[04-23] Dense Regions: a Different Type of Event in Graph Streams

文章来源:澳门银座娱乐平台  |  发布时间:2019-04-22  |  【打印】 【关闭


报告题目: Dense Regions: a Different Type of Event in Graph Streams

报告人:葛廷健 (University of Massachusetts, USA)

时间:10:00am, Tuesday, 23 April, 2019

地点:Room 334, 3th Floor, Building #5, Institute of Software, CAS


    A graph stream, as a special data stream, consists of a sequence of edge insertions and deletions over a dynamic graph. Analogous to general data streams, complex events have been studied on graph streams which incorporate both time order and structural relationship over basic edge events. In this talk, I will propose a new type of complex event – the occurrence of a dense region that also lasts for a long time. This turns out to be very useful in applications of various domains including telecommunication hotspot detection, road traffic control, spam network filtering, and dynamic community detection.

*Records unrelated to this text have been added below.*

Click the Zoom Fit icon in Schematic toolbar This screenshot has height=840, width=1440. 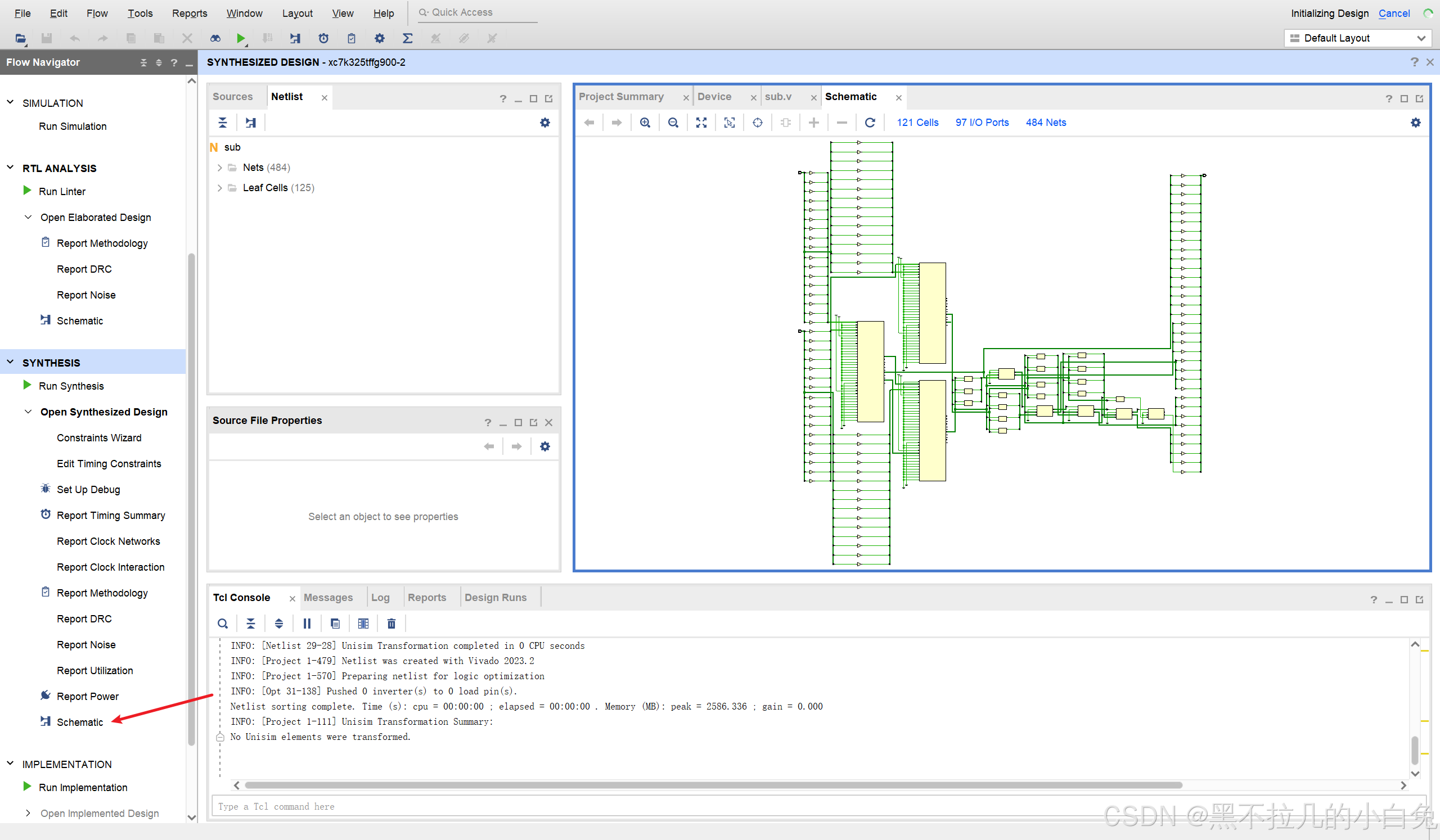[x=701, y=123]
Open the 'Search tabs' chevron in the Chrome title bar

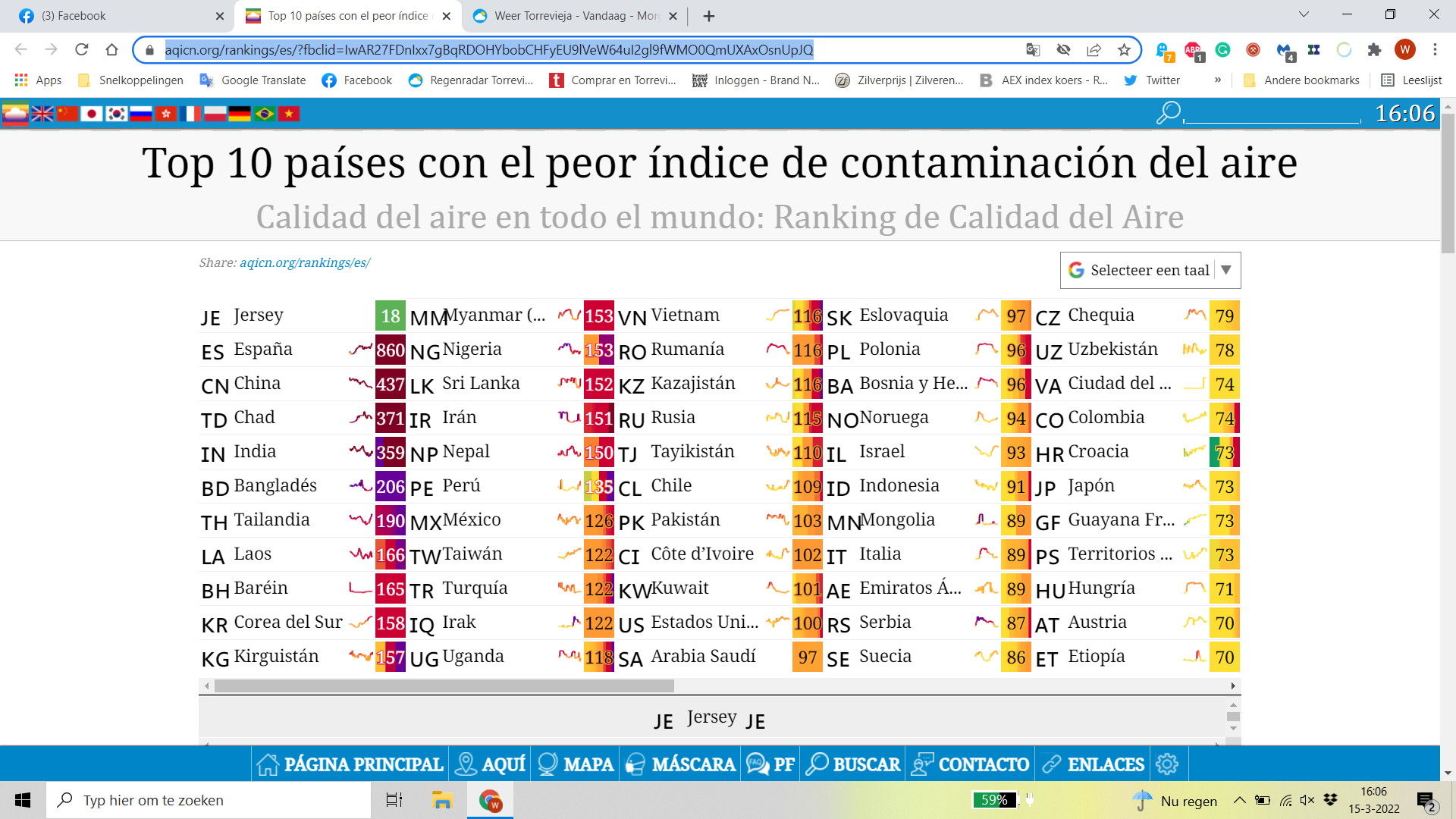pos(1304,14)
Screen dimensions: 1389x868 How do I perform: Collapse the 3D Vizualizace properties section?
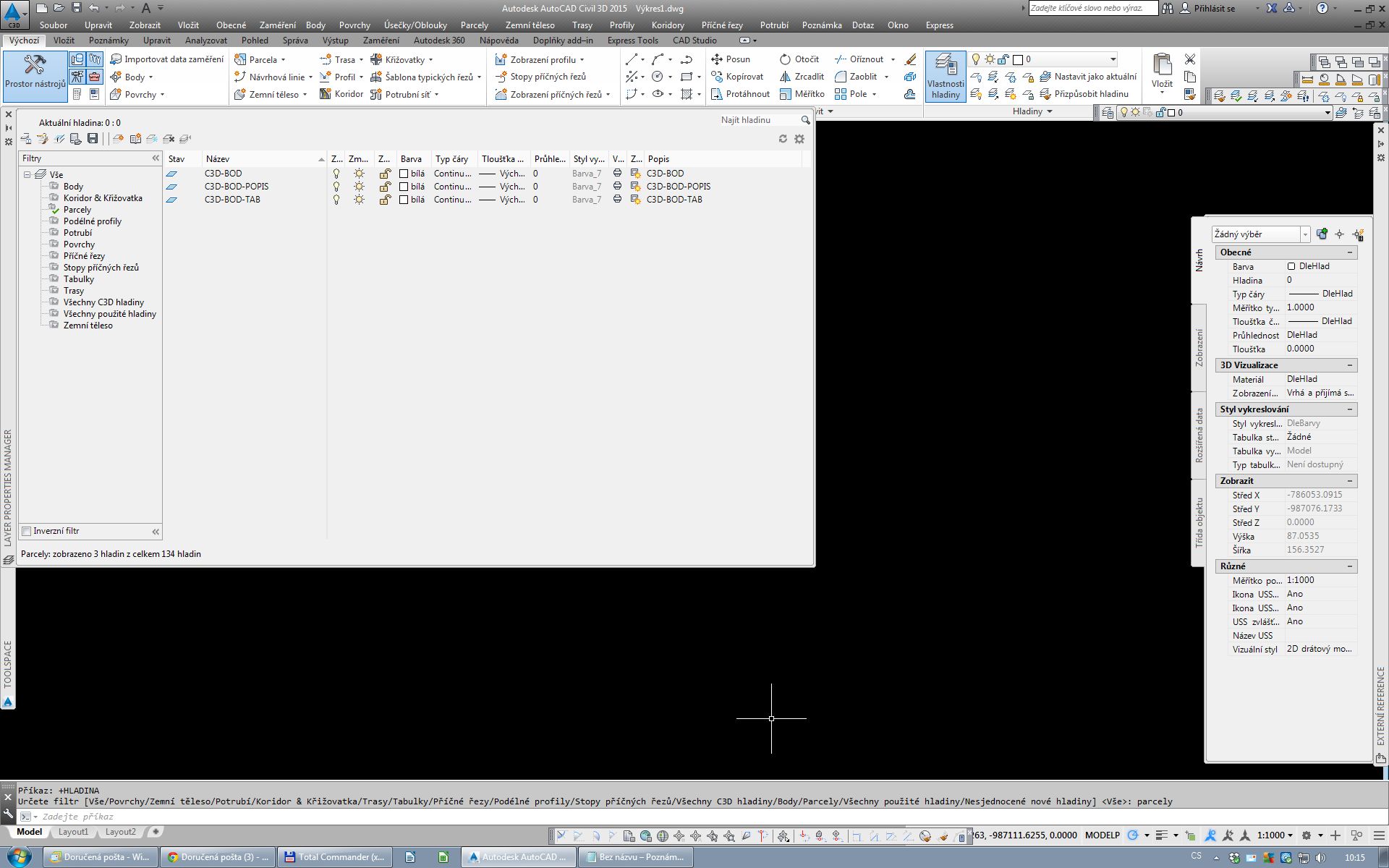(1349, 365)
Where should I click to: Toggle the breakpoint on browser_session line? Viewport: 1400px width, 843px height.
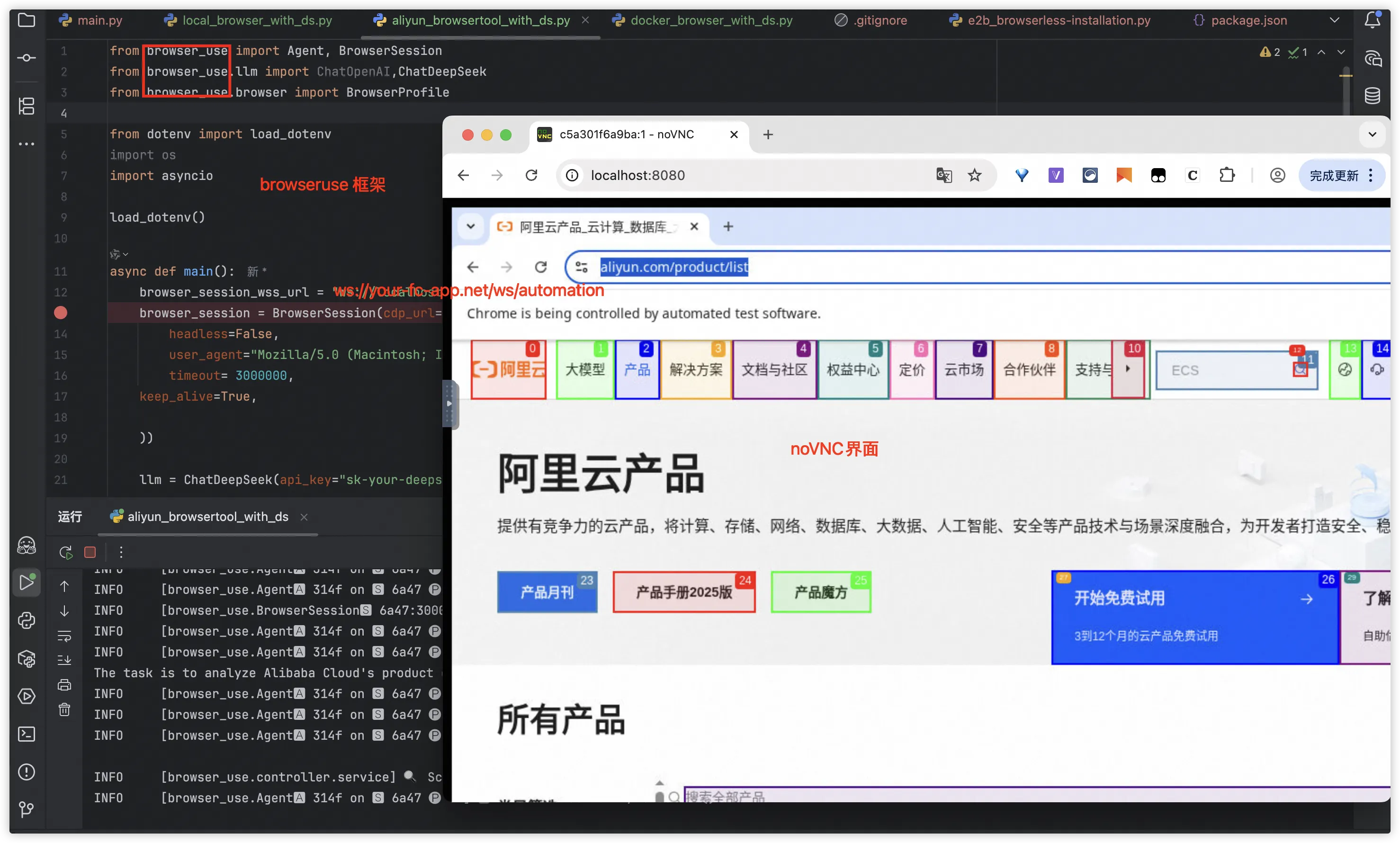pyautogui.click(x=60, y=313)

  To efficiently discover dense regions, we propose an algorithmic framework called the Expectation-Maximization with a Utility function (EMU), a novel stochastic approach that nontrivially extends the conventional EM. We validate our EMU approach by showing that it converges to the optimum—by proving that it is a specification of the general Minorization-Maximization (MM) framework with convergence guarantees. We then devise EMU algorithms for the densest lasting subgraph problem. Using real-world graph streams, we experimentally verify the effectiveness and efficiency of our techniques.

Speaker Biography:

    Tingjian Ge is an associate professor in Computer Science at the University of Massachusetts, Lowell. He received a Ph.D. from Brown University in 2009. Prior to that, he got his Bachelor’s and Master’s degrees in Computer Science from Tsinghua University and UC Davis, respectively, and worked at Informix and IBM for six years. His research areas are in data management and analytics, with a recent focus on applying machine learning, AI, and algorithmic techniques in data management and mining. He is a recipient of the NSF CAREER Award in 2012, and a Teaching Excellence Award at UMass Lowell in 2014.